Start to finish, repeat the records exactly.

= = = = =

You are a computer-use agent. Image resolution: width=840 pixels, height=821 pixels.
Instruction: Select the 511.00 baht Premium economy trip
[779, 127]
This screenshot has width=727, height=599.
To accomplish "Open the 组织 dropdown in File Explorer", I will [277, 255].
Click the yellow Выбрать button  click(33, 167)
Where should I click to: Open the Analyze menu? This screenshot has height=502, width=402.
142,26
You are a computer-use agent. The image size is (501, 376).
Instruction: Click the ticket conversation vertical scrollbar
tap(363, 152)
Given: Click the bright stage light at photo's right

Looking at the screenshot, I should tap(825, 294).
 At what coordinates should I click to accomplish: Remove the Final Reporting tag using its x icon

= = = = =

RESULT BELOW.
You are a computer-use agent. Image resolution: width=840 pixels, height=821 pixels.
Instruction: Select the 511.00 baht Premium economy trip
[779, 127]
This screenshot has width=727, height=599.
To accomplish "Open the 组织 dropdown in File Explorer", I will [277, 255].
Click the yellow Выбрать button  click(33, 167)
Where should I click to: Open the Analyze menu? This screenshot has height=502, width=402.
142,26
You are a computer-use agent. The image size is (501, 376).
Instruction: Click the ticket conversation vertical scrollbar
tap(363, 152)
Given: Click the bright stage light at photo's right

Looking at the screenshot, I should tap(825, 294).
 At what coordinates should I click to accomplish: Remove the Final Reporting tag using its x icon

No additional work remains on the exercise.